Triathlon Workout: Cycle 3 (Sprint Distance) - Week 3
EDITOR'S NOTE: Mischele Stevens has been helping beginners fulfill their dream of completing a triathlon for the past decade. A former ironman athlete, Mischele has coached athletes to the World Championship level at both the 70.3 and full Ironman distance. In addition to her work with elite athletes, Mischele also coaches in a community-based program that helps hundreds of people of all levels complete triathlons each year.
This programming has been designed for the beginner to train for a sprint distance triathlon, but anyone can use it.
There will be workouts that you will be asked you to record the time or distance. Do it! Recording your training sessions allows you to confirm that you are progressing. All workouts are expected to be done with a hard/fast effort unless stated otherwise. This means you will not enjoy it and will wish desperately for it to be over. This is how we get fitter and faster. Plus, if you are in a time crunch you can get a workout in without taking away from life.
You will plug the training week into your life and complete each workout according to your schedule. This allows you to swim when you can get to the pool or bike when you have more time, not because I said you have to do it on a certain day.
Please do not do the same sport two days in a row (example: swim on Monday and Tuesday). You can do more than one workout in a day, but need at least three hours between for recovery. There are six workouts in a week. Do not make up any you miss from previous weeks. You must take one whole day off in a week to rest and recover.
If you have additional questions about the program, please ask Mischele in our forums.
Workouts for Week 3
I’m so tired!
Feeling tired? Fatigue is a very common complaint and affects athletes of all ages, sizes and abilities.
Fatigue is a subjective condition in which a person feels tired before beginning an activity, lacks the energy to accomplish tasks requiring sustained effort and attention, and becomes unduly exhausted after normal activities.
It is important to remember that the human body requires 7-10 hours of sleep in each 24-hour period. When we don't have enough time, the first place we typically cut back is sleep time. If you are getting up early to exercise, or staying up late, it is important to adjust your sleep time accordingly. If continuous sleep is not possible, a 20- to 40-minute nap during the day may help.
An overlooked cause of fatigue in the athletic adult is overtraining. One of the hardest things for an athlete to do is rest. The mindset is to push harder to get stronger and faster. We forget that it is possible to get too much of a good thing, even exercise, and that rest is an important part of training. We need to have a balance between training and recovery.

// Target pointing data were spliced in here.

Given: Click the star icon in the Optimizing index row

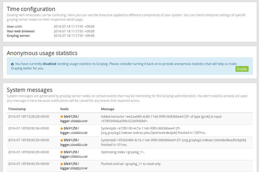Looking at the screenshot, I should click(62, 152).
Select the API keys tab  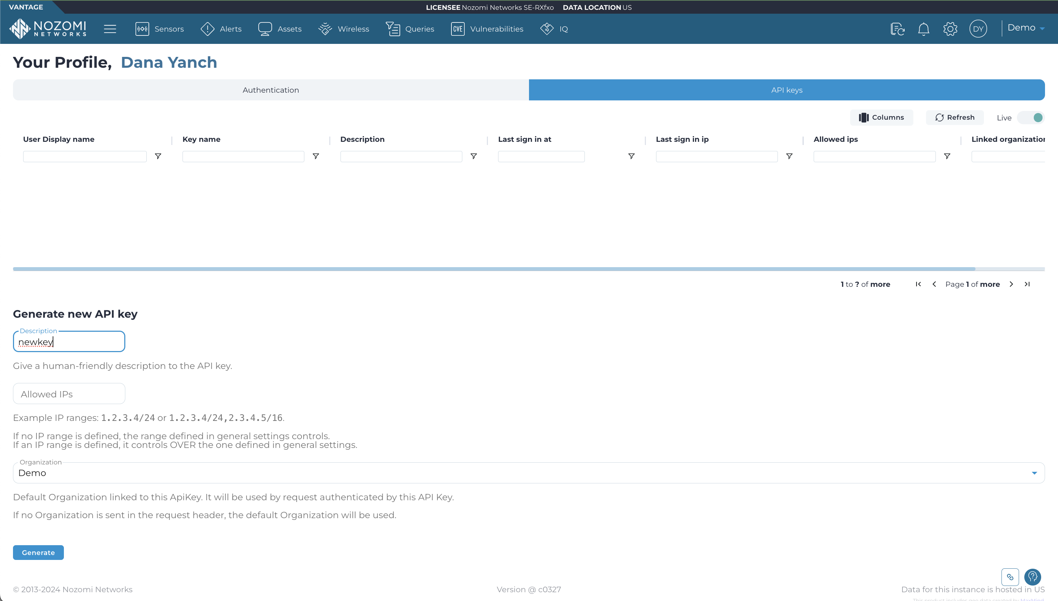pos(786,90)
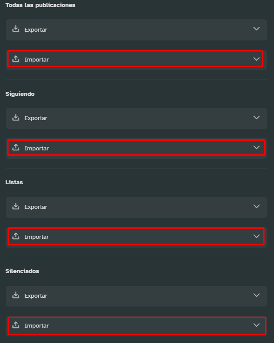
Task: Expand the Importar chevron under Siguiendo
Action: tap(256, 147)
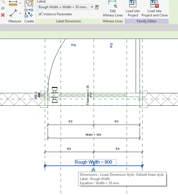The image size is (178, 195).
Task: Open the Label Dimension panel title
Action: pos(68,21)
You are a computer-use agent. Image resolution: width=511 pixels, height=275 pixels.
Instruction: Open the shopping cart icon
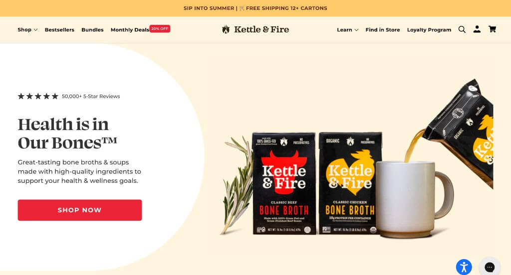pos(492,29)
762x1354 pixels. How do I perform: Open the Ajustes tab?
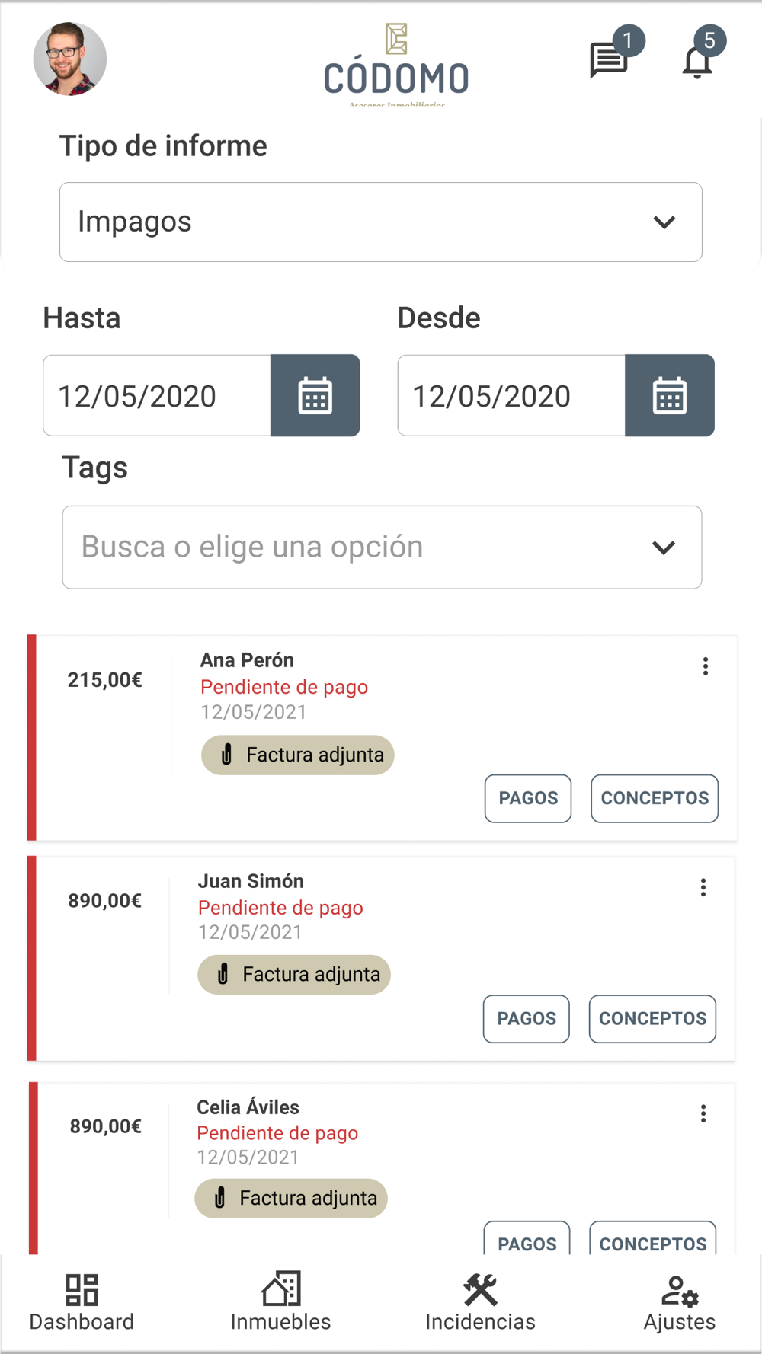680,1302
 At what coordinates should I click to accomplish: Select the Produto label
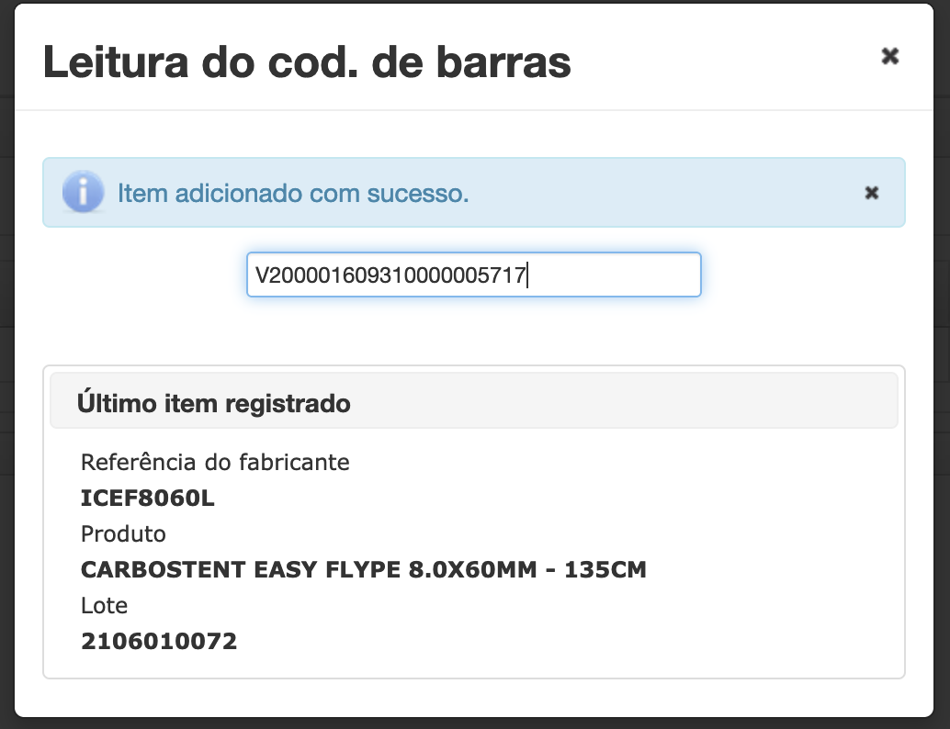point(123,534)
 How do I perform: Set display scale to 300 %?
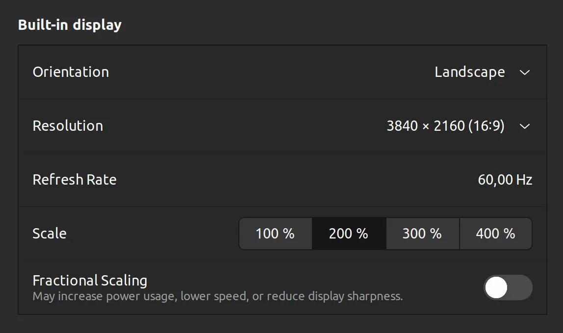pos(422,234)
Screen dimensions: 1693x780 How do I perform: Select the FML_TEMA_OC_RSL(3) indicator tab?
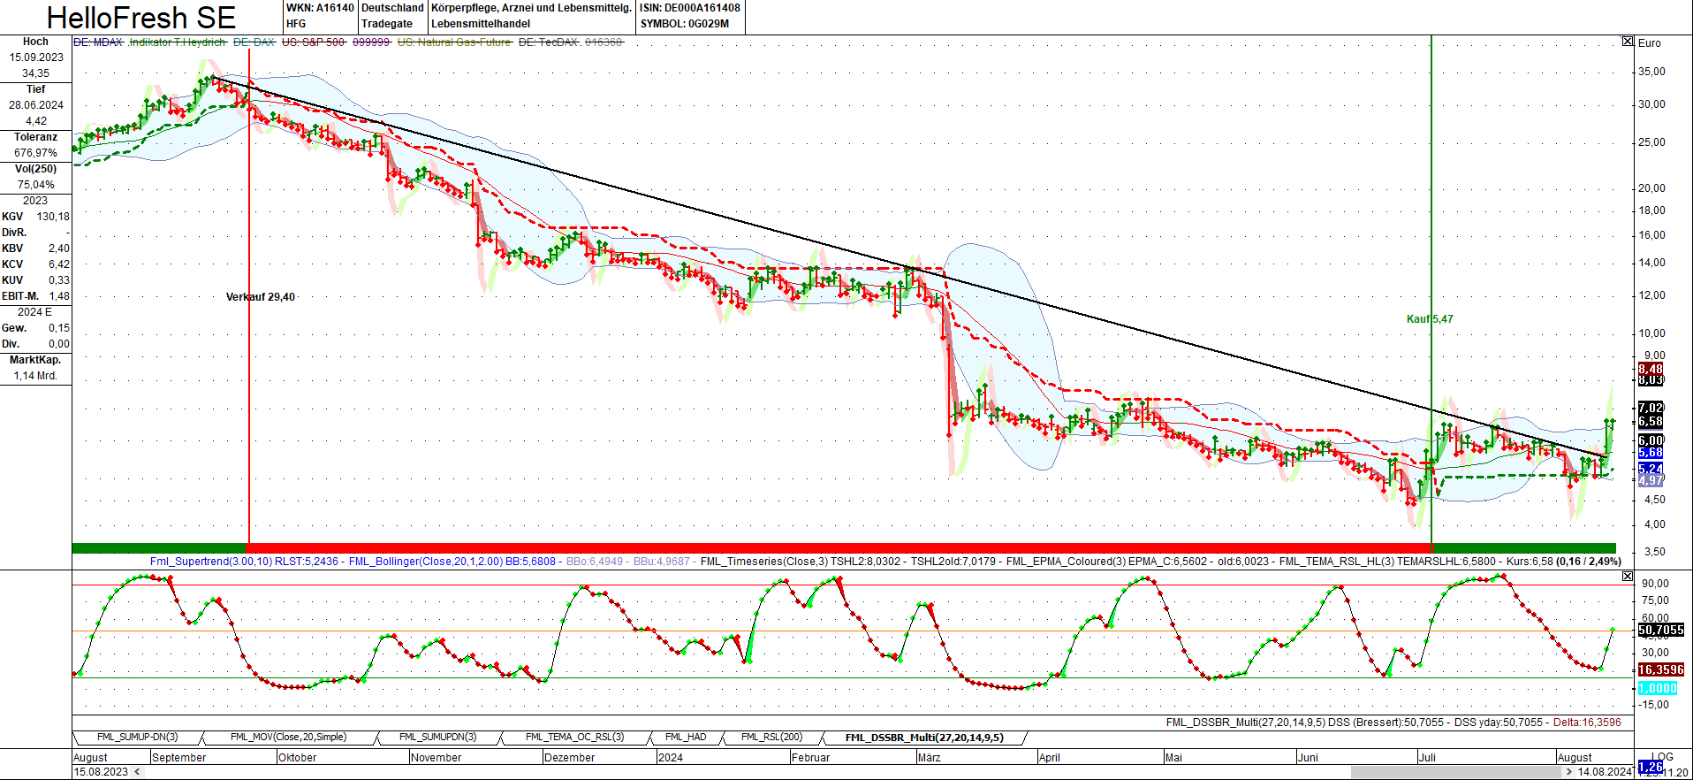coord(574,738)
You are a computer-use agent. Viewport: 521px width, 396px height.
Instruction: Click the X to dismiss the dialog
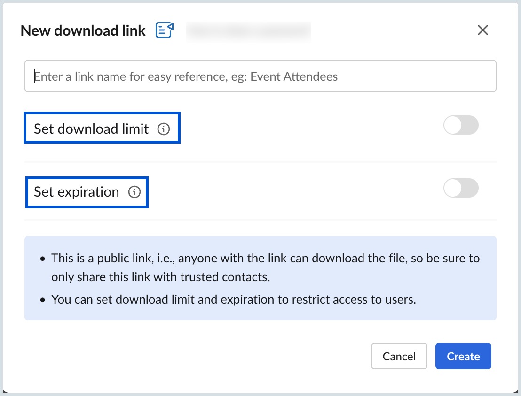[482, 30]
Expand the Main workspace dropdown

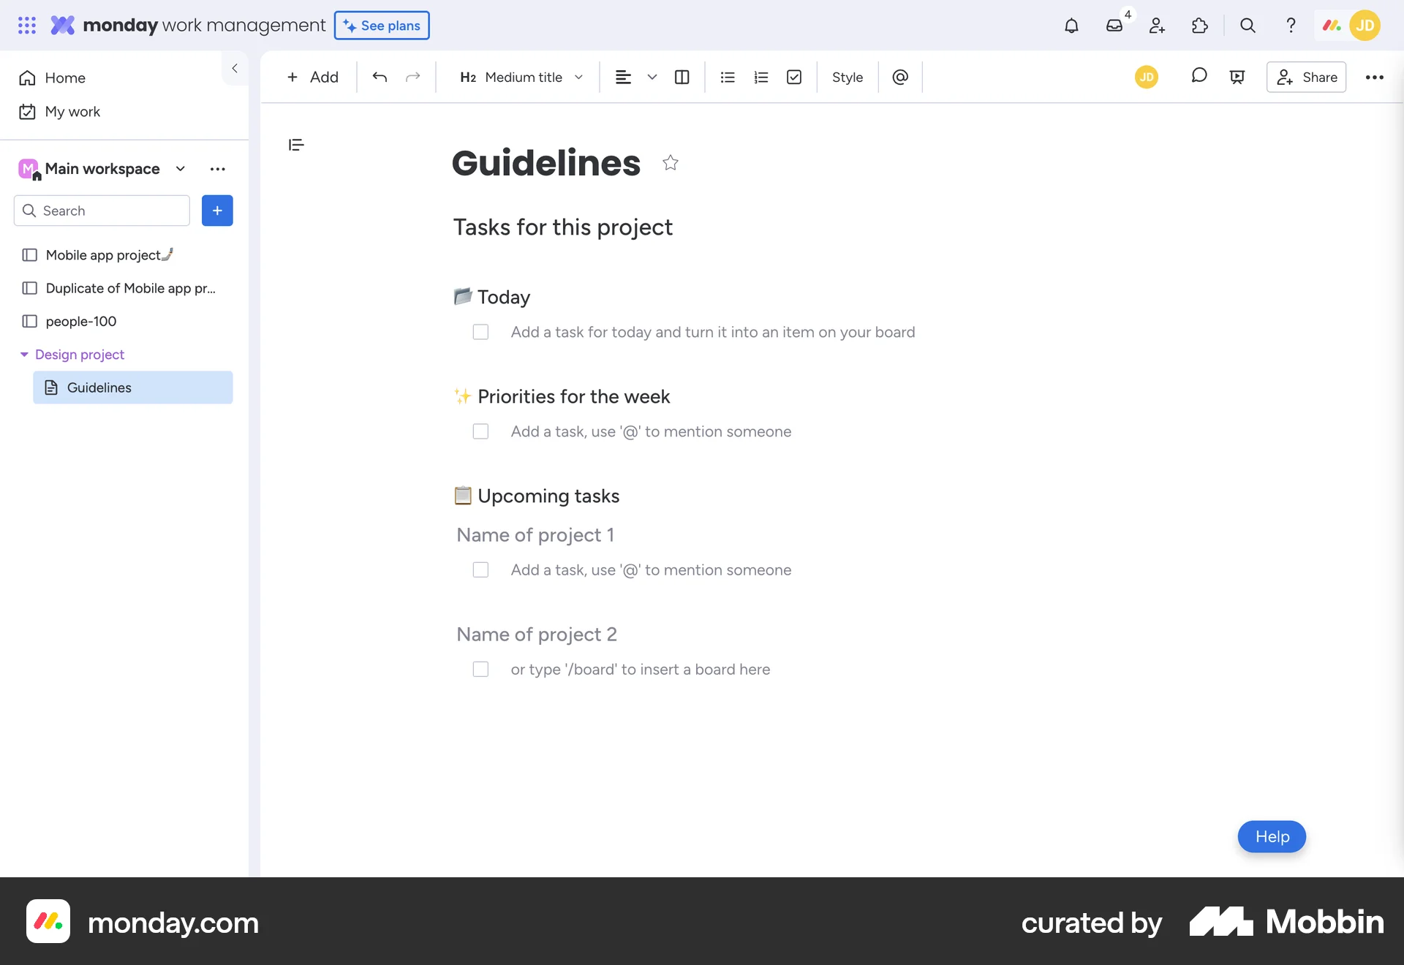(180, 169)
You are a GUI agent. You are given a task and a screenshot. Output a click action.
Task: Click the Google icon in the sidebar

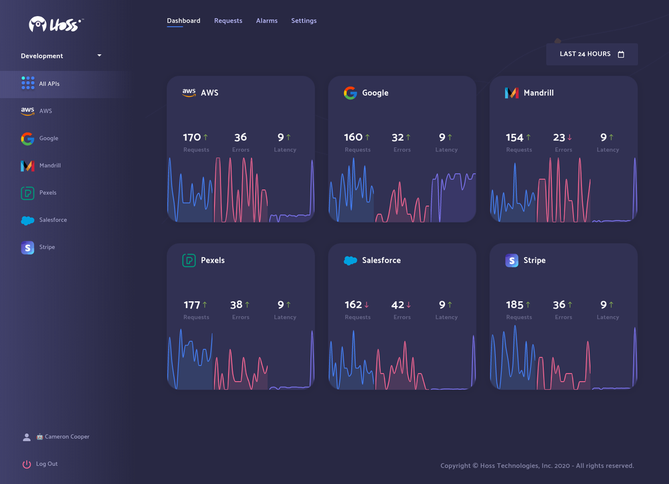click(27, 139)
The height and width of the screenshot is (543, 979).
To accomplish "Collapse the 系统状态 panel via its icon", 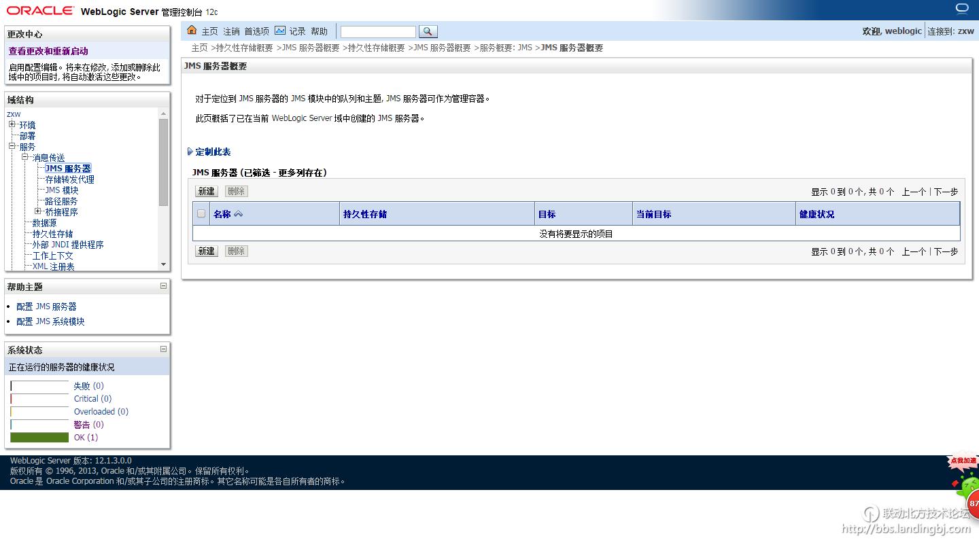I will point(162,349).
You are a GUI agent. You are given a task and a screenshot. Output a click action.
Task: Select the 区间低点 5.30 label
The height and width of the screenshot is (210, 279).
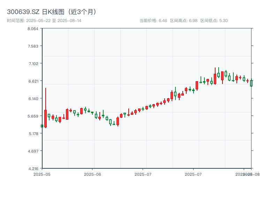click(214, 21)
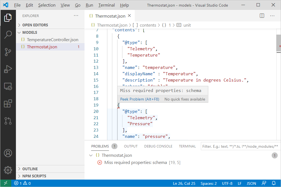Open the Extensions view
281x187 pixels.
click(x=8, y=104)
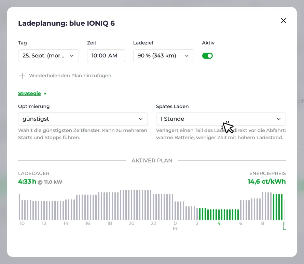Click the chevron in Spätes Laden dropdown
The image size is (304, 264).
click(x=279, y=119)
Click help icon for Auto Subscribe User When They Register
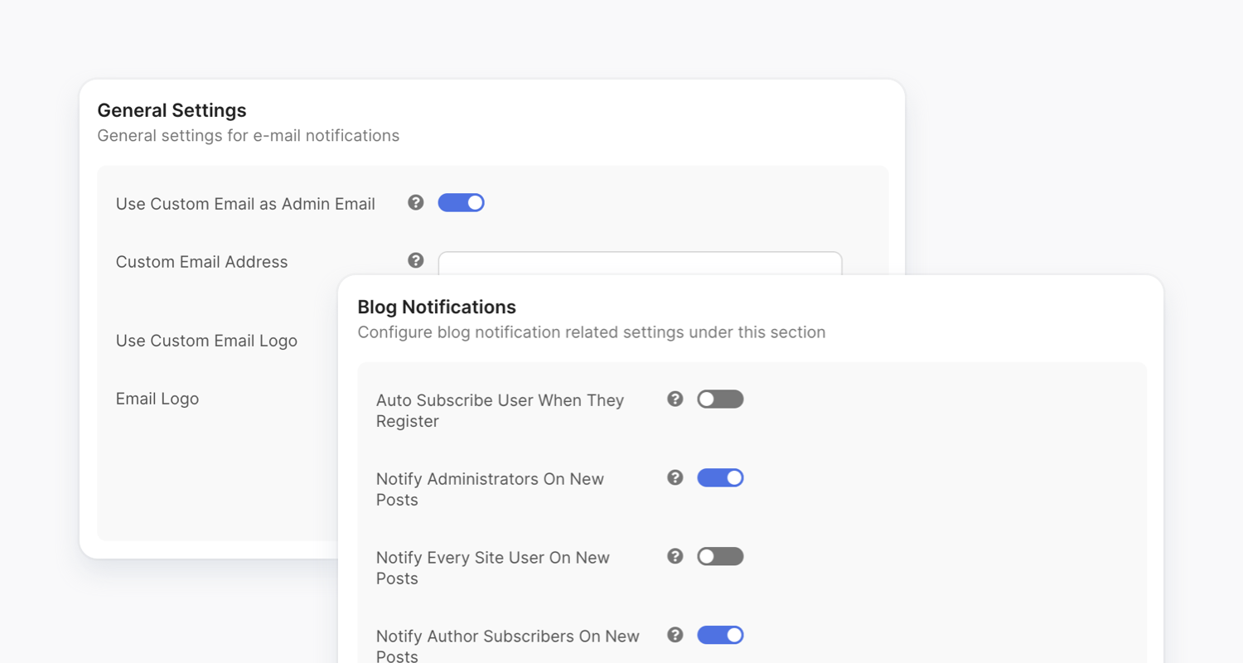 tap(675, 399)
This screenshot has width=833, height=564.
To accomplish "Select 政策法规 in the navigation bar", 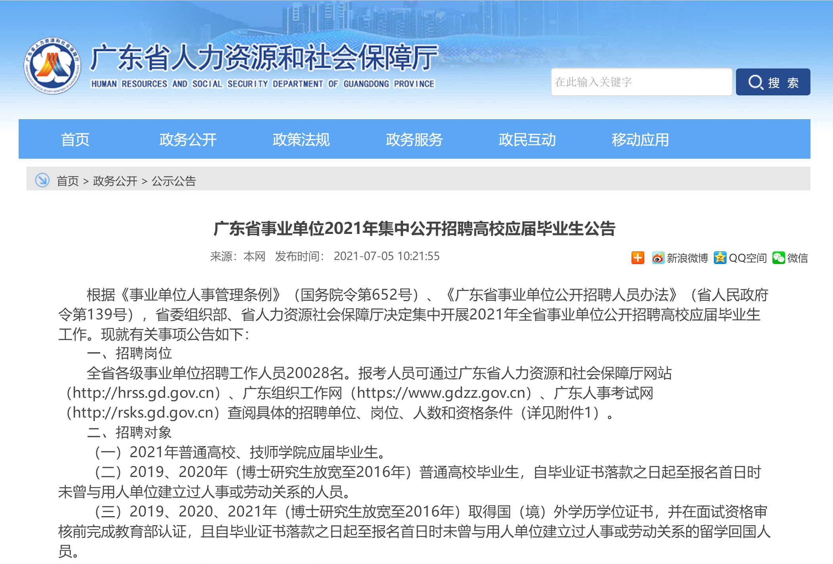I will pos(301,140).
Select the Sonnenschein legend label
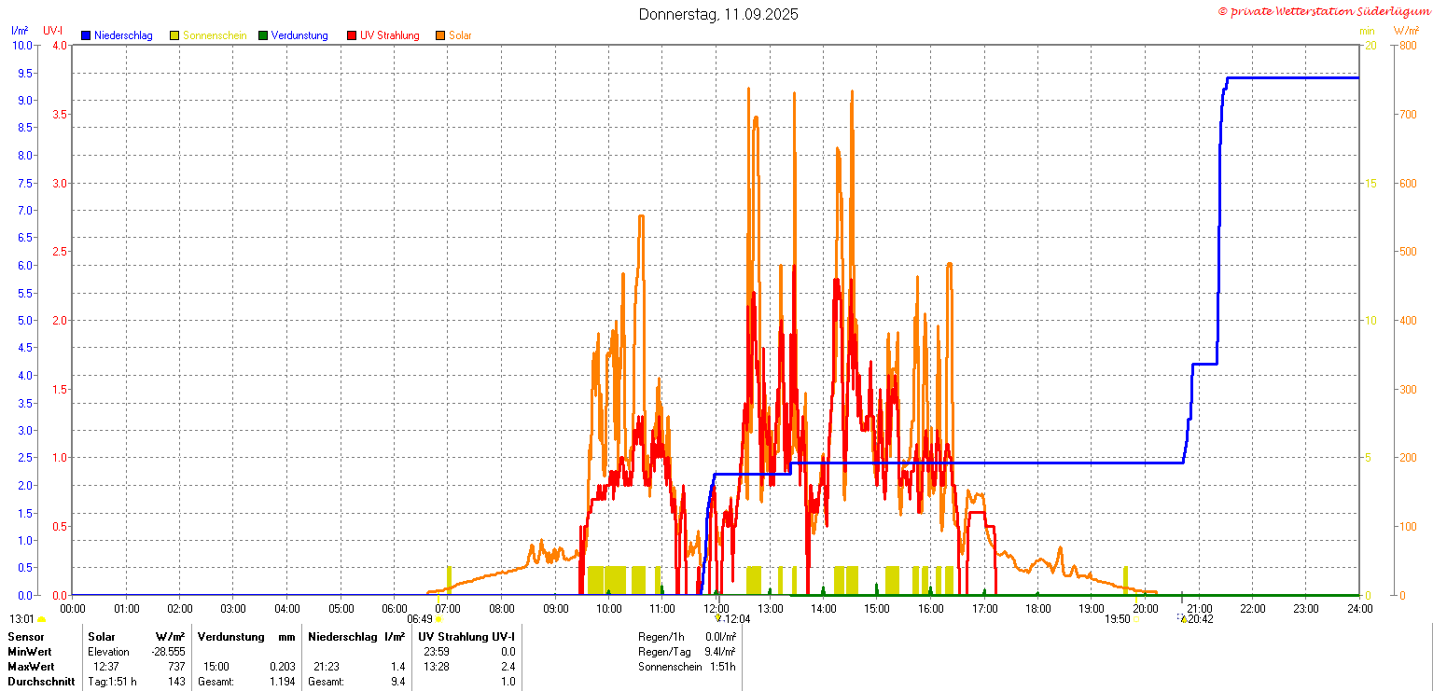The width and height of the screenshot is (1433, 691). [x=215, y=35]
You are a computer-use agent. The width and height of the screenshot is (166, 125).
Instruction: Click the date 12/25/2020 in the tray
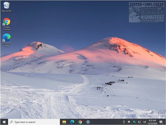point(153,123)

If an imbalance occurs and is allowed to persist, overtraining results. Athletes, and those around them, will notice lingering fatigue, mood changes, irritability, altered sleep and persistent soreness. Performance in workouts or competition may deteriorate. Frequent respiratory illnesses or even an overuse injury may occur.
The cure for overtraining is rest. The more severe the problem, the more rest needed to fix it. This can be very difficult to do until illness or injury forces the rest to occur. Prevention can help the adult athlete avoid this problem.
Rest can be the time when no strenuous activity is performed; such as in sleep time or days off. It can also be more active and involve low-intensity exercise, allowing a small amount of increased blood flow to reach the muscles. Both types of rest allow recovery to occur. Recovery is what the body does during rest periods to repair the damage to muscle cells after strenuous activity. If the body is given enough rest to allow adequate recovery, the body will completely repair the broken-down muscle cells and even build them up a little stronger, resulting in a stronger and faster athlete.
There are many causes of fatigue in the athletic adult. It is important to listen to your body and heed your body's warning signs. It is also important to remember that unrelenting fatigue may be a sign of underlying illness, and you should consult with your physician if this occurs.